コマは、勢いがあるうちは重力と遠心力に力のモーメントが働いてクルクルと回る。しかし、勢いが衰えると軸が左右に大きく揺れて止まってしまう。鳩山首相の最近の動向を見ていると、まるでこま(独楽)だ。民主党員ながら、不安を感じる。昨日の高速道路無料化をめぐっての小沢、前原論争も、首相をめぐってのゆれにほかならない。もっとしかっりしてほしい。まさに、困(コマ)ったものだ。

米軍の普天間飛行場移設問題が象徴的。沖縄県民に視線が向いているかと思えばアメリカには「トラスト・ミー」と秋波を送る。目まぐるしく変わる鳩山首相の態度に国民の目も、マスコミもおかしく、めまぐるしく面白ほうだいに書きまくり、沖縄島民も徳之島島民も振り回されている。市内の家々を訪問すると、鳩山政権の不支持ぶりを肌で感じることができる。

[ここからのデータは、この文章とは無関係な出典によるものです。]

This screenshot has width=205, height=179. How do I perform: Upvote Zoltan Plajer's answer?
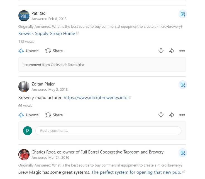(x=28, y=115)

政権交代したころは、高い支持率をバックに勢いがあった。ところが勢いがなくなると、政権運営の軸は、変わらないといっても、実行段階でのブレをマスコミは面白く伝え、ブレを大きく見せる。国民はそのブレを不安から不信感へとぶれてきている。勢いがなくなれば、ぶれが大きくなり、コマは立っていられなくなる。

高速道路無料化で幹事長と大臣が対立。子ども手当も、受給者の評価は高いが、自治体の事務局は大変だ。来年度はどうなるかわからない。地方はその迷走で困っている。そして普天間移設問題は典型だ。民主党鹿児島県連の言い分にもきちんと答えていない。政治は言葉だというが、首相の言葉が軽く見え、腹案だとか、国民には分かりにくい説明が目立つ。

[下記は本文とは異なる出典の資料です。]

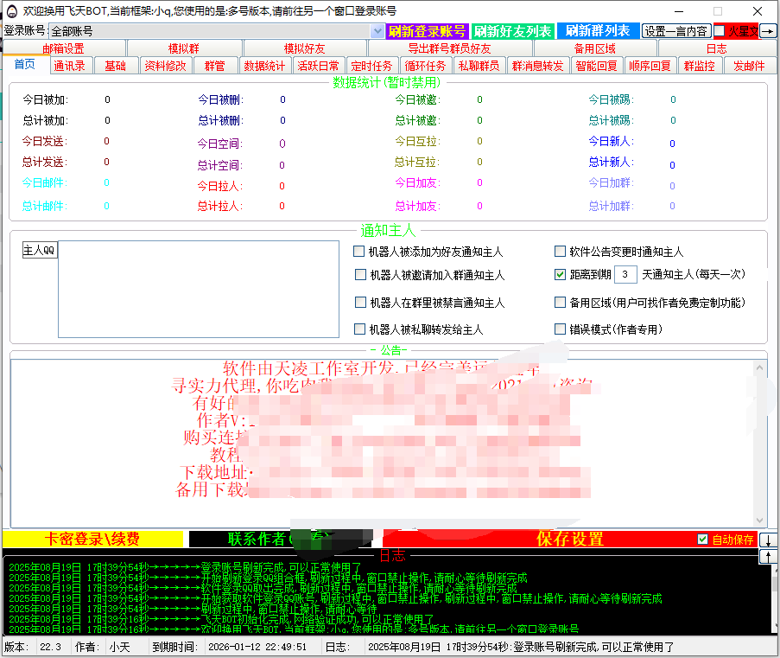The height and width of the screenshot is (658, 780).
Task: Open the 智能回复 tab
Action: tap(596, 66)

こまは重心が低いと安定してよく回る。だが、支持率は逆だ。低ければ政権運営が厳しくなる。鳩山政権の支持率は各種調査によると30%を切り、いわゆる「危険水域」に達している。

政治に必要なのは、お政治(オセイジ)ではない。まさしく「求心力」だ。求心力が物理的には「遠心力」ともなる。勢いは、発信力にもなる。勢いがなくなると、ゆらゆらと軸がぶれ、いつ倒れるか、不安と不信が、さらにゆれを大きくする。「政権交代」という言葉は、もう勢いを失い、「公約実行」を掲げるポスターも色あせて見えると友人は言う。これだけ、難しい時代、無責任に、政権を投げ出すのでは国民が「こま」る。辛抱強さもほしいが、政権実行は、起死回生というのは、ない。

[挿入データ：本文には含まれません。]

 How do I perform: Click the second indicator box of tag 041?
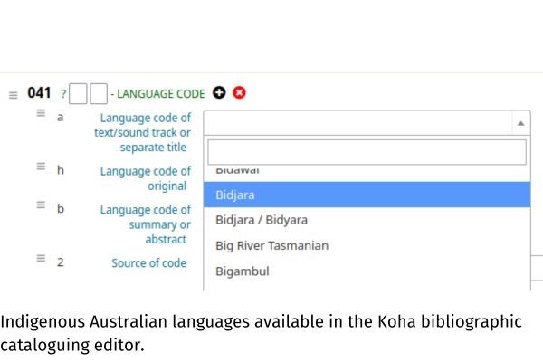coord(99,93)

洒落でごまかす時期も過ぎている。昨日も、参議院選挙のマニフェストに地方議員のアンケートを、本部に伝えた。歴史的な政権交代だけに、地に着いた、粘り腰のから、わかりやすい、政権政党にふさわしい対応を求めたい。地方は、コマのぶれにつきあうほど、余裕がない。それほど疲弊し、閉塞感に包まれている。この国は、まだまだ中央集権だけに、いくら財政力があろうと、国の政治に市民は振り回される。


限りある財源も含めたロードマップなど、責任ある、実効性のあるマニフェストと着実な実行が必要だ。地方の民主党員の切実な一議員の思いでもある。「困った、困ったコマ(独楽)」では、本当に困る。